Texto apresentado:
╭──

É importante reconhecer que as políticas nacionais hoje implementadas com os melhores resultados – como saúde da família, a rede de saúde mental e outras – surgiram a partir de experiências nacionais. Quando a gente pensa em sistemas locais de saúde, um elemento é reforçar o papel do Estado na coordenação, planejamento e regulação, e na planificação de um conjunto de investimentos, para que a gente tenha um quantitativo necessário para atender as necessidades de saúde da população. Isso é um elemento fundamental.

Outro elemento decisivo é garantir que cada unidade dessa rede complexa de serviços de saúde tenha um bom resultado. Para diminuir a mortalidade por doença cardiovascular, preciso ter uma rede de cuidados que consiga fazer promoção, prevenção e prevenção da saúde, e preciso ter acesso aos exames. Mas preciso ter também um bom hospital que consiga fazer, por exemplo, as cirurgias cardíacas e a implantação de cateterismo, hemodinâmica e outros processos. Ou seja, nós temos dois grandes desafios no sistema de saúde: ele está incompleto e precisa de inovação. É preciso fazer um investimento forte, investimento na incorporação tecnológica e na melhoria da sua eficiência e eficácia. Por outro lado, a gente precisa fazer um forte investimento que necessariamente tem que ser público, estatal, de coordenação, planejamento, regulação, colocando as necessidades de saúde do povo no centro dessas discussões.

Outro esforço do município parece ser a busca de participação popular na gestão da Saúde Pública. Niterói realizou, em plena pandemia, uma Conferência Municipal de Saúde. Como esta participação ajuda a enfrentar os problemas do SUS?

╰──

Informações apresentadas:
╭──

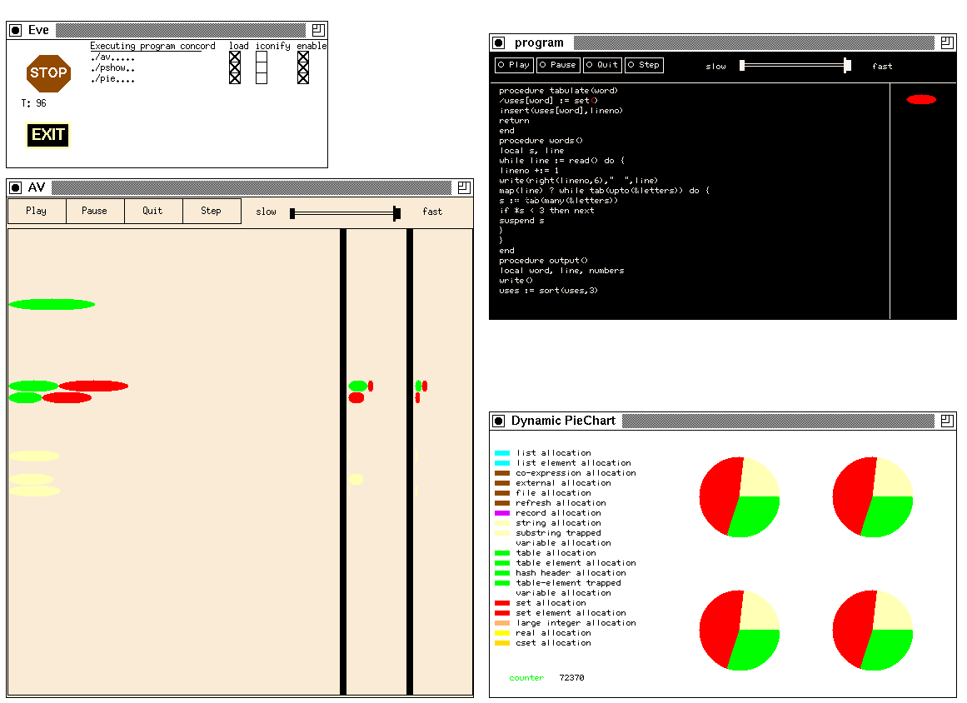967x703 pixels.
Task: Click the red oval in program window's right pane
Action: tap(921, 100)
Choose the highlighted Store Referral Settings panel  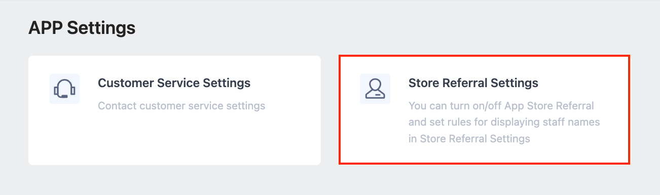(484, 110)
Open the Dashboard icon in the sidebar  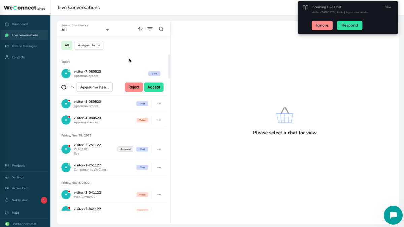click(7, 24)
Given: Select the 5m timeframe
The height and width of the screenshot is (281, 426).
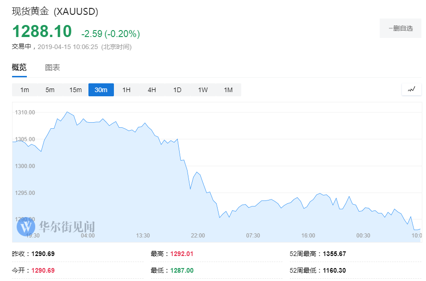Looking at the screenshot, I should [50, 90].
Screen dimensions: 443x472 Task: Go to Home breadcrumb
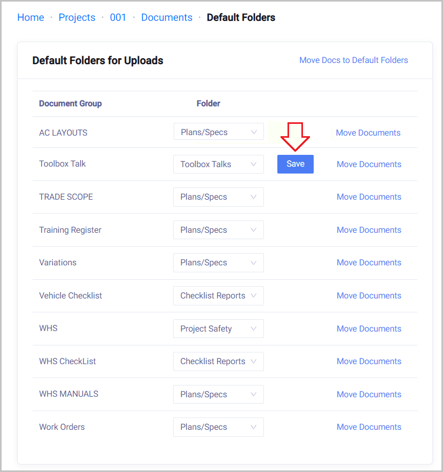click(x=30, y=18)
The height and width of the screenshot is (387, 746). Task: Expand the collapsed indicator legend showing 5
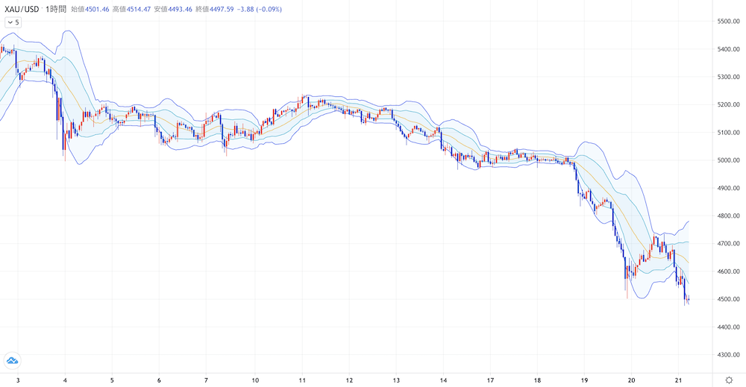tap(13, 22)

╰──

Questões do material:
(1) Reproduza o trecho do texto sobre saúde pública que começa em "É importante reconhecer" e vai até "um elemento fundamental.".
(2) De acordo com o texto sobre saúde pública, o que Niterói realizou em plena pandemia?

Respostas das questões:
(1)
É importante reconhecer que as políticas nacionais hoje implementadas com os melhores resultados – como saúde da família, a rede de saúde mental e outras – surgiram a partir de experiências nacionais. Quando a gente pensa em sistemas locais de saúde, um elemento é reforçar o papel do Estado na coordenação, planejamento e regulação, e na planificação de um conjunto de investimentos, para que a gente tenha um quantitativo necessário para atender as necessidades de saúde da população. Isso é um elemento fundamental.

(2) Uma Conferência Municipal de Saúde.